Between 1914 and 1923, postage stamps were used to make emergency issue currency. The first issues were pieces of cardboard to which stamps were affixed in denominations of 25 and 50 centimes, 1 and 2 francs, with the 50 centime denominations made from either a single 50 centime stamp or a 15 and a 35 centime stamp. The second issue from 1922 consisted of 25 and 50 centime stamps encapsulated in aluminum.

Between 1918 and 1919, the Nouméa Treasury introduced 50 centime, 1 and 2 franc notes. The Treasury again issued 50 centime, 1 and 2 franc notes in 1942 in the name of the Free French, with 5 and 20 franc notes added in 1943.

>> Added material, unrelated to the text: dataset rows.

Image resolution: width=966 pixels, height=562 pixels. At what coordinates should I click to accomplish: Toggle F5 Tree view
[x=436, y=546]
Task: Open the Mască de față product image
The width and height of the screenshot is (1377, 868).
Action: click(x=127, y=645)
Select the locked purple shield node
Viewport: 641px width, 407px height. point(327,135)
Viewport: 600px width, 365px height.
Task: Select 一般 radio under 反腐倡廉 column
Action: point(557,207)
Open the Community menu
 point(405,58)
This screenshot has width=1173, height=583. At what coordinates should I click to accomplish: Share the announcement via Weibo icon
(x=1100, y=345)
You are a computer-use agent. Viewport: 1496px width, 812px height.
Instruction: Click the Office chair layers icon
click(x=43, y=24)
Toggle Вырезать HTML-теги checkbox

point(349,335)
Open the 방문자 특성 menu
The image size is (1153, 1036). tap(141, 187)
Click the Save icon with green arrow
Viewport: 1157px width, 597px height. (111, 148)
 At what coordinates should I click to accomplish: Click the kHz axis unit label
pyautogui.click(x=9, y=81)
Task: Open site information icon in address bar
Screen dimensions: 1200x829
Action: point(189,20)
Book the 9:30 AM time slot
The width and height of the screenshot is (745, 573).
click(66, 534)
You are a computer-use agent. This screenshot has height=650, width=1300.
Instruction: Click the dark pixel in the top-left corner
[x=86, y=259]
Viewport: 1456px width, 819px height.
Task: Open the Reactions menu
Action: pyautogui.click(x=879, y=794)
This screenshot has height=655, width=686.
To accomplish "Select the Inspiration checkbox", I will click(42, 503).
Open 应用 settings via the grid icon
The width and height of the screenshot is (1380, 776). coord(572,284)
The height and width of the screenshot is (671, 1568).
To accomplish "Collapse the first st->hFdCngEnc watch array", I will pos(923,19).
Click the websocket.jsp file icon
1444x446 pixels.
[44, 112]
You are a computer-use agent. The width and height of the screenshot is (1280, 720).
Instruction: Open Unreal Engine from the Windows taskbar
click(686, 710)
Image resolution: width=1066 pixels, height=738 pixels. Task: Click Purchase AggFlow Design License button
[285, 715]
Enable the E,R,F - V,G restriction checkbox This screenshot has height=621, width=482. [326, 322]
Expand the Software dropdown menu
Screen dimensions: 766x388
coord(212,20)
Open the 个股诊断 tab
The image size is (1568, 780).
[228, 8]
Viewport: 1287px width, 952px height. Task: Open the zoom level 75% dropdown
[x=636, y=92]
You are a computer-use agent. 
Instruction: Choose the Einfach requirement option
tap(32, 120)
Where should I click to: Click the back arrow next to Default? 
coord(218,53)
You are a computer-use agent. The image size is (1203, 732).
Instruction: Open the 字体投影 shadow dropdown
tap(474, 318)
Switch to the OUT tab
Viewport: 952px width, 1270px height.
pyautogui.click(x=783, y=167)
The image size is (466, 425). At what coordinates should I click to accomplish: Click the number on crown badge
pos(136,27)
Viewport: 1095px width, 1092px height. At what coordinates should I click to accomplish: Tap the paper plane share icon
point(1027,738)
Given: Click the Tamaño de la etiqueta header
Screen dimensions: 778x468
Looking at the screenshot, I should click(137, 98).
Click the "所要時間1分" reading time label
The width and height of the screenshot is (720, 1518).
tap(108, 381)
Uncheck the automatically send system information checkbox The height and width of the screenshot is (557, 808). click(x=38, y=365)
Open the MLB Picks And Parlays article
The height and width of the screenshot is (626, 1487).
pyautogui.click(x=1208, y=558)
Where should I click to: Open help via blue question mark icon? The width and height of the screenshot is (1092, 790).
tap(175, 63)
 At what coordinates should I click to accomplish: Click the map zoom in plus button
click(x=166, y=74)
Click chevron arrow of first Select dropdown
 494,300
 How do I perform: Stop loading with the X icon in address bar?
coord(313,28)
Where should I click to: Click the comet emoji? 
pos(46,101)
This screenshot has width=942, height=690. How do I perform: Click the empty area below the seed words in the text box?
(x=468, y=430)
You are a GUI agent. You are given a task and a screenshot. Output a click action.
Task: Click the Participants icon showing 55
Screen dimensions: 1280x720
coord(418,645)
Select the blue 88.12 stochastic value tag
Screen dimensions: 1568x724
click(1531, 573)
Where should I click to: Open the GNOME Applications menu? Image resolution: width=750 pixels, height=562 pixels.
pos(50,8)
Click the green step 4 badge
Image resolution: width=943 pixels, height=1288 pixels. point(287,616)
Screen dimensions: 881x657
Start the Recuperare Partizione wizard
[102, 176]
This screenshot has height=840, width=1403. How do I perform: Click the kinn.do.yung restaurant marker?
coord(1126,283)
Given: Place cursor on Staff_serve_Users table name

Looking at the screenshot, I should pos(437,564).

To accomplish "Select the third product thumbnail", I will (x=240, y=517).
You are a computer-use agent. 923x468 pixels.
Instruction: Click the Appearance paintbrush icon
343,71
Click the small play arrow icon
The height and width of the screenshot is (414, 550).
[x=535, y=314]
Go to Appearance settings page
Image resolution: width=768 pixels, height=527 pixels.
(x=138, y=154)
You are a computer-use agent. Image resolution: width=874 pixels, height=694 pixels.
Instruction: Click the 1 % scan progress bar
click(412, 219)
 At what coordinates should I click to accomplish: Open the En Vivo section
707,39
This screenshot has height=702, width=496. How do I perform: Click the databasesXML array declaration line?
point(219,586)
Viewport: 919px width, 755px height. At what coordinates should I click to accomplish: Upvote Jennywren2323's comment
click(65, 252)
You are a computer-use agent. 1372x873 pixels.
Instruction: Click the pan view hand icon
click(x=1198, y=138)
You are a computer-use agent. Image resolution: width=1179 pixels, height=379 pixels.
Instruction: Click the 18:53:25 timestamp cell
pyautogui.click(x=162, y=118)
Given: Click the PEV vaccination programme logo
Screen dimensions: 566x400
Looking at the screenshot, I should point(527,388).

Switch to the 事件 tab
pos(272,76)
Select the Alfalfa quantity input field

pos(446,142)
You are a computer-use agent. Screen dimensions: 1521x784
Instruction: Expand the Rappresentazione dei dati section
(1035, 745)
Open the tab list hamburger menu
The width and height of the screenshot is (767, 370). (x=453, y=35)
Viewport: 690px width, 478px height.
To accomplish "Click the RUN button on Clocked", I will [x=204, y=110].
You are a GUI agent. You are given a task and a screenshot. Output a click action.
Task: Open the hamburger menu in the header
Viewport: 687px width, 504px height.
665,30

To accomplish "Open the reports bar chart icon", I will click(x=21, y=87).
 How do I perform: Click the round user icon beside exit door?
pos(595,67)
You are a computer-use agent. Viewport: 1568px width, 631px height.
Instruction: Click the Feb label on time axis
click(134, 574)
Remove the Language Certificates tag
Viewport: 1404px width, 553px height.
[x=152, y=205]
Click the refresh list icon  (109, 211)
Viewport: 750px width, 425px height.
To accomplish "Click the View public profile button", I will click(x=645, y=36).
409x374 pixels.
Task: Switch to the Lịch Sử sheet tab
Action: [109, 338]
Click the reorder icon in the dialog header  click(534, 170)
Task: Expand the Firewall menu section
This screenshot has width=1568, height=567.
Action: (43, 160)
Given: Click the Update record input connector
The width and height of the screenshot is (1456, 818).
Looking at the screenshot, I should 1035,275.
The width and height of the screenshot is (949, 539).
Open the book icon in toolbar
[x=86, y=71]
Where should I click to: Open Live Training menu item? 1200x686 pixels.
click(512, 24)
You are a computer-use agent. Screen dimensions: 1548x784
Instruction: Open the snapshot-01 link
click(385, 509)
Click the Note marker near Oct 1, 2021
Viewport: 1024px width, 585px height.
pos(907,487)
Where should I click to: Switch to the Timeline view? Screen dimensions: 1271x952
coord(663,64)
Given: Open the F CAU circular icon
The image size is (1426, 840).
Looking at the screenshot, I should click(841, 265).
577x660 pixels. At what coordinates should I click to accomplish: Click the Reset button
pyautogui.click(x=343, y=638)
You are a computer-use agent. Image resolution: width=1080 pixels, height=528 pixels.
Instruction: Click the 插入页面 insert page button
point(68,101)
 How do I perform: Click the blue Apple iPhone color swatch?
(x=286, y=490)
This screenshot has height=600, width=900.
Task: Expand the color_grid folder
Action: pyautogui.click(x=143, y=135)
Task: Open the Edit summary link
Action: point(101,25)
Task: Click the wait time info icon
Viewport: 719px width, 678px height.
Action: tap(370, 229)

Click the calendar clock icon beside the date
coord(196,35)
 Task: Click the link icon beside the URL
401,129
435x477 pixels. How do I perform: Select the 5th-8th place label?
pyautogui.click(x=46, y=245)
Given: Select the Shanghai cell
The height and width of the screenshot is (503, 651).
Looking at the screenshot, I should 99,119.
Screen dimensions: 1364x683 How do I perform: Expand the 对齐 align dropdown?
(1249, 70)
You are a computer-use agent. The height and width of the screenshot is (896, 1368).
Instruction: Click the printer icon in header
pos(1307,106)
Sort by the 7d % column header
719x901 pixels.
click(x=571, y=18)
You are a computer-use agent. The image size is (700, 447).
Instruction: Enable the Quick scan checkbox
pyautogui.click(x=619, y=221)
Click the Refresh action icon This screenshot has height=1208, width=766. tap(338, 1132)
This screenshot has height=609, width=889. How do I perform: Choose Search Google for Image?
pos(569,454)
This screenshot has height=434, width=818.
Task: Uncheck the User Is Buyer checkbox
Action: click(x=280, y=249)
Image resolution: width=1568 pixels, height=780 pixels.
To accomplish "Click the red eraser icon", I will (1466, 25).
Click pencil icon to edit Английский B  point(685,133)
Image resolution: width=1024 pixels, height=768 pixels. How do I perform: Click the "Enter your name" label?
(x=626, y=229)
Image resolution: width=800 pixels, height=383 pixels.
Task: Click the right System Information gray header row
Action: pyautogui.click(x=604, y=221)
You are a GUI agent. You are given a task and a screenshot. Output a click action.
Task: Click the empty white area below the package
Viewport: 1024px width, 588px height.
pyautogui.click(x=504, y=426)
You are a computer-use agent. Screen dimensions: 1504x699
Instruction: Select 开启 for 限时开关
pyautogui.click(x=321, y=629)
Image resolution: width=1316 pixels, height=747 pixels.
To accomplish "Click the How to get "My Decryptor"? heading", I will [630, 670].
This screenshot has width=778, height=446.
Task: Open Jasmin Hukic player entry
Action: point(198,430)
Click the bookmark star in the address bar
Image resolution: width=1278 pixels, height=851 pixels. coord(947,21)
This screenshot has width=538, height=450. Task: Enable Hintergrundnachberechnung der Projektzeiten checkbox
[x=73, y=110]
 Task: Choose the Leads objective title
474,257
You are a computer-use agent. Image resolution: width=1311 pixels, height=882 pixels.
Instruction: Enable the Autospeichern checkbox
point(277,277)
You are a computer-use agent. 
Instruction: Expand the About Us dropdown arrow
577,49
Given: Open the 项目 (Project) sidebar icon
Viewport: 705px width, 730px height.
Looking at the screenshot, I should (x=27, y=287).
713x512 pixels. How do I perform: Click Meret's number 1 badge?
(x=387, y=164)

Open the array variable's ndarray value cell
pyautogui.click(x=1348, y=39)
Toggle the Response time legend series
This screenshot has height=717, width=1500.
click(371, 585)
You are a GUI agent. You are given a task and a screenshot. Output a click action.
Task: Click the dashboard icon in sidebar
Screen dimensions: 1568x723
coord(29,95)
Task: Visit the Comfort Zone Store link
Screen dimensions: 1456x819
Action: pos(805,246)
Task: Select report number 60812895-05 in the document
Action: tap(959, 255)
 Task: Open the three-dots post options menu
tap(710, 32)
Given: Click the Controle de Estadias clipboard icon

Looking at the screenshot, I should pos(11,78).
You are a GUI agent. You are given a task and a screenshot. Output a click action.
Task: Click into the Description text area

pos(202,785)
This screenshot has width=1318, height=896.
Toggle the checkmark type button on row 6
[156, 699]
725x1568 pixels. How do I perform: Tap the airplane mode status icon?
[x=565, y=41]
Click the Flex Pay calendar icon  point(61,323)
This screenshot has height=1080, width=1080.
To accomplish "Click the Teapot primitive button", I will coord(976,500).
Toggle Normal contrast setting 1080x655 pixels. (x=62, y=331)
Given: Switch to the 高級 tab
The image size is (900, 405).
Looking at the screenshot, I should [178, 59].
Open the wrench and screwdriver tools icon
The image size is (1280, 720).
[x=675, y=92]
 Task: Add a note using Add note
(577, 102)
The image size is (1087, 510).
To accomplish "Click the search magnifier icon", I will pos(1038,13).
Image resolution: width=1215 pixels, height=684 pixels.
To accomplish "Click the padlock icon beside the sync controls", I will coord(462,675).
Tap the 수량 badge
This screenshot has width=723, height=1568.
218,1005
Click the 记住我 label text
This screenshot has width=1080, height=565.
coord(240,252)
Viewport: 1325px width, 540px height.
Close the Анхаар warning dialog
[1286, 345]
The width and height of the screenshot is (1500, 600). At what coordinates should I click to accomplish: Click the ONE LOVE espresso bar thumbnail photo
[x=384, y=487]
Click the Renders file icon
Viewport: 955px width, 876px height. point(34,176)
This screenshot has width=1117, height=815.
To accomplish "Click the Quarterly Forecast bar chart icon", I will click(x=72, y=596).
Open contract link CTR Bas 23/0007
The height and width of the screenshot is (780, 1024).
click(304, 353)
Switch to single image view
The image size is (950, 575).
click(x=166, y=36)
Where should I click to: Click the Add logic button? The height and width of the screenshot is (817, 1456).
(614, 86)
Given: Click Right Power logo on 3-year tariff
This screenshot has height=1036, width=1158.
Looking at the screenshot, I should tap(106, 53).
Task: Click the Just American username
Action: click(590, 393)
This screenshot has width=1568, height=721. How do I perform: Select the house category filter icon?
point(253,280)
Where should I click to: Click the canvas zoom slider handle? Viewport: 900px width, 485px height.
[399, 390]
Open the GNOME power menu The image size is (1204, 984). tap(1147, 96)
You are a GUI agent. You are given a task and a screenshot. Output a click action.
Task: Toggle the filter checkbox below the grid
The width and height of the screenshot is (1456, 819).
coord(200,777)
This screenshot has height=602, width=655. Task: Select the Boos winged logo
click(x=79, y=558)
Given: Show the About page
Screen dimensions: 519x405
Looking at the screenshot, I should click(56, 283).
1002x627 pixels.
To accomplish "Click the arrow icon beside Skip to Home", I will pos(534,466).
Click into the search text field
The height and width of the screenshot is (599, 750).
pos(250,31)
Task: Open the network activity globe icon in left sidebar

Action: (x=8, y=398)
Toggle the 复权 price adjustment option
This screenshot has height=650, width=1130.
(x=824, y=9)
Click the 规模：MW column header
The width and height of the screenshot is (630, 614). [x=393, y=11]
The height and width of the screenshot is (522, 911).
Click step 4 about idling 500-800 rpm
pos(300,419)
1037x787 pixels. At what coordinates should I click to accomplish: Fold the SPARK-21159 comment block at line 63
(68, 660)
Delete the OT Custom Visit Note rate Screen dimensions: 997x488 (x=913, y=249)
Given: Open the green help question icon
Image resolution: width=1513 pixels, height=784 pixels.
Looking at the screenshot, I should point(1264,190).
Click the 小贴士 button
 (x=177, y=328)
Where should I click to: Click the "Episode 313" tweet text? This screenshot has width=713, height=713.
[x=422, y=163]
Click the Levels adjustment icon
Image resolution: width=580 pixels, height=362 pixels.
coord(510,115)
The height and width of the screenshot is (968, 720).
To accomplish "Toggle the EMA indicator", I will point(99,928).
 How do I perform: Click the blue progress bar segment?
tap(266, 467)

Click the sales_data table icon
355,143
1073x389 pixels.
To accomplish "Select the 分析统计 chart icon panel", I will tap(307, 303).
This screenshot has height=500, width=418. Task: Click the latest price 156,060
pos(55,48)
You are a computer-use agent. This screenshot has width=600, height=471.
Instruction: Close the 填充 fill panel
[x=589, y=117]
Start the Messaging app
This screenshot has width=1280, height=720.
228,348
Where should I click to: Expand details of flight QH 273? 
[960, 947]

In 1969, the Institut d'Emission d'Outre-Mer, Nouméa took over the issuance of paper money, introducing notes for 100, 500, 1000 and 5000 francs. The 100 and 1000 franc notes have two variants. The earlier issue lacked the state title "République française". The 500 and 5000 franc notes have had the state title since their introductions. The 100 franc notes were replaced by coins in 1976.

In 1985, 10,000 franc notes common to all the French Pacific Territories were introduced. Between 1992 and 1996, the remaining 500, 1000 and 5000 franc denominations were replaced with a similarly common design.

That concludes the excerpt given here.